EXERCISE GOAL
Transcribe only the last portion of the material: exactly the lines from the one with "The width and height of the screenshot is (1558, 952)." through the end, inclusive.

INFORMATION SUPPLIED
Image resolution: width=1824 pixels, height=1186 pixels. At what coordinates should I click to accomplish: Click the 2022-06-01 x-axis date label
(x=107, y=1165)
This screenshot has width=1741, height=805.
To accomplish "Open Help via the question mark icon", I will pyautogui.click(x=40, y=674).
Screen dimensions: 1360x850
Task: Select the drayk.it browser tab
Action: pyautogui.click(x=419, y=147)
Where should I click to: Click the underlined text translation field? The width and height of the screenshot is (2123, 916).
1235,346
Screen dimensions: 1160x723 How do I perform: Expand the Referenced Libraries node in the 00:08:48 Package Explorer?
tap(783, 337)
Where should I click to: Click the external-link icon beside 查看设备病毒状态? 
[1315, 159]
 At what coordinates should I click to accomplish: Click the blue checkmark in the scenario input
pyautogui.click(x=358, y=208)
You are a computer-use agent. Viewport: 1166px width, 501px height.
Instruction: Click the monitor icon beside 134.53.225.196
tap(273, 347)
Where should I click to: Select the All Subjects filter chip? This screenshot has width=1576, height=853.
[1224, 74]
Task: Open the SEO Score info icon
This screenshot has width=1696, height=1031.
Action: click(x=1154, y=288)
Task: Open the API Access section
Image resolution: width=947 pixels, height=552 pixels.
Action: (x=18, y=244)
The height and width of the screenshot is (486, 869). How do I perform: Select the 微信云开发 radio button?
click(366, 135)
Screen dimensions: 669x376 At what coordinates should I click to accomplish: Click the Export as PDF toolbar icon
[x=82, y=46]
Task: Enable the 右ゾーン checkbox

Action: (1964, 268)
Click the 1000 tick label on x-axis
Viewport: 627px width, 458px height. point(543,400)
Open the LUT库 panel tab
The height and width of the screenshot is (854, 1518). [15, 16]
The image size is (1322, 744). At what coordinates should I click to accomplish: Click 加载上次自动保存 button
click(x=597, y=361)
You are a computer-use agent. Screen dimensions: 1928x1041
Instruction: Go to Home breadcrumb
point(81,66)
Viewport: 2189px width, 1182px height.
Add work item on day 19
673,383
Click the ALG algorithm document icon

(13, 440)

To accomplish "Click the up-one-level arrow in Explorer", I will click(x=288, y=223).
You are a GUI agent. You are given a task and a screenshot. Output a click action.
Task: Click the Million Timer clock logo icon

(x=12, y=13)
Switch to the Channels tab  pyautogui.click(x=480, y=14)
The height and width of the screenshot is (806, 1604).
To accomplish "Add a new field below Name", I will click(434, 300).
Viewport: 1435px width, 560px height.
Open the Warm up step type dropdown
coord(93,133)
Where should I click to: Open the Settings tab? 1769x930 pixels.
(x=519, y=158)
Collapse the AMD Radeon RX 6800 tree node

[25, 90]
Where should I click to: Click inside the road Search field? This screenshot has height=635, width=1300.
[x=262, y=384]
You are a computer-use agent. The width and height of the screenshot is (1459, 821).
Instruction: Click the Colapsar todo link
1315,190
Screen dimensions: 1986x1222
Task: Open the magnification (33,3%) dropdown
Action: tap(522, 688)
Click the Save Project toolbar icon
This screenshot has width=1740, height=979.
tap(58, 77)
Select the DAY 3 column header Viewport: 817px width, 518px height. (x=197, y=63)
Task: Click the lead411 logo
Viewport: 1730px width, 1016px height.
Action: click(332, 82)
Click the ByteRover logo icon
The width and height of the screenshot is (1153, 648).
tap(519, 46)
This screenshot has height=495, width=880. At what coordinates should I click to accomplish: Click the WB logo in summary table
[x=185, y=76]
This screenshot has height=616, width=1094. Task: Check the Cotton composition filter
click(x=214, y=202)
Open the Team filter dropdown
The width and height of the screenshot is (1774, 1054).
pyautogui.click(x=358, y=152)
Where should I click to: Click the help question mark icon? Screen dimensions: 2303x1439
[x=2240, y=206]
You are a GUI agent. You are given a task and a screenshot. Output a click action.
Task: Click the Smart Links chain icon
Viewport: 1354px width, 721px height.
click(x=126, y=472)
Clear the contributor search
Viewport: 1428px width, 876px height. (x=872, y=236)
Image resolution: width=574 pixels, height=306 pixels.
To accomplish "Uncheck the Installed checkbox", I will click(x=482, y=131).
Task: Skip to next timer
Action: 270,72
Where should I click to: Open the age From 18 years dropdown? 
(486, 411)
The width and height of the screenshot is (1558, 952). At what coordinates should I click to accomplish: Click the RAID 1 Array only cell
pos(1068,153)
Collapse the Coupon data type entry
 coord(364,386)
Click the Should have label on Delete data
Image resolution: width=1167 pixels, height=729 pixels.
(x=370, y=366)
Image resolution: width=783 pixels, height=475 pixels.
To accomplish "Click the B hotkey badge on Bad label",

SOLUTION TO THE EXERCISE
The width and height of the screenshot is (1558, 952). At what coordinates should I click to accomplish: Click the RAID 1 Array only cell
pos(1068,153)
Collapse the Coupon data type entry
 coord(364,386)
Click the Should have label on Delete data
Image resolution: width=1167 pixels, height=729 pixels.
(x=370, y=366)
Image resolution: width=783 pixels, height=475 pixels.
To accomplish "Click the B hotkey badge on Bad label",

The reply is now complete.